Passage to read START

- Flag Coat of arms
- Coordinates (Babice): 50°4′12″N 19°26′55″E﻿ / ﻿50.07000°N 19.44861°E
- Country: Poland
- Voivodeship: Lesser Poland
- County: Chrzanów
- Seat: Babice

Area
- • Total: 54.47 km^{2} (21.03 sq mi)

Population (2006)
- • Total: 8,803
- • Density: 161.6/km^{2} (418.6/sq mi)
- Website: http://www.babice.pl/

= Gmina Babice =

Gmina Babice is a rural gmina (administrative district) in Chrzanów County, Lesser Poland Voivodeship, in southern Poland. Its seat is the village of Babice, which lies approximately 8 km south-east of Chrzanów and 36 km west of the regional capital Kraków.

Passage to read END
Recorded data START

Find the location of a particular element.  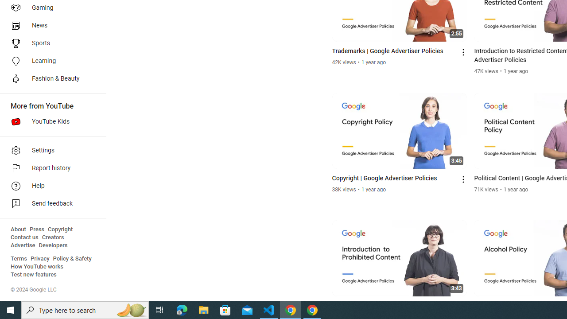

'Sports' is located at coordinates (50, 43).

Recorded data END

**Task instructions:**
**1.** In the Gmina Babice article, rewrite the part from "- Website: http://www.babice.pl/" to "regional capital Kraków.", substituting "rural municipality" for "rural gmina".
**2.** According to the Gmina Babice article, how far is the village of Babice from the regional capital Kraków?
**3.** Carry on the Gmina Babice article from where it stops.

**Results in order:**
**1.**
- Website: http://www.babice.pl/

= Gmina Babice =

Gmina Babice is a rural municipality (administrative district) in Chrzanów County, Lesser Poland Voivodeship, in southern Poland. Its seat is the village of Babice, which lies approximately 8 km south-east of Chrzanów and 36 km west of the regional capital Kraków.

**2.** About 36 km; Babice lies west of Kraków.

**3.**
The gmina covers an area of 54.47 km2, and as of 2006 its total population is 8,803.

The gmina contains part of the protected area called Tenczynek Landscape Park.

==Villages==
Gmina Babice contains the villages and settlements of Babice, Jankowice, Mętków, Olszyny, Rozkochów, Włosień, Wygiełzów and Zagórze.

==Neighbouring gminas==
Gmina Babice is bordered by the gminas of Alwernia, Chrzanów, Libiąż, Przeciszów and Zator.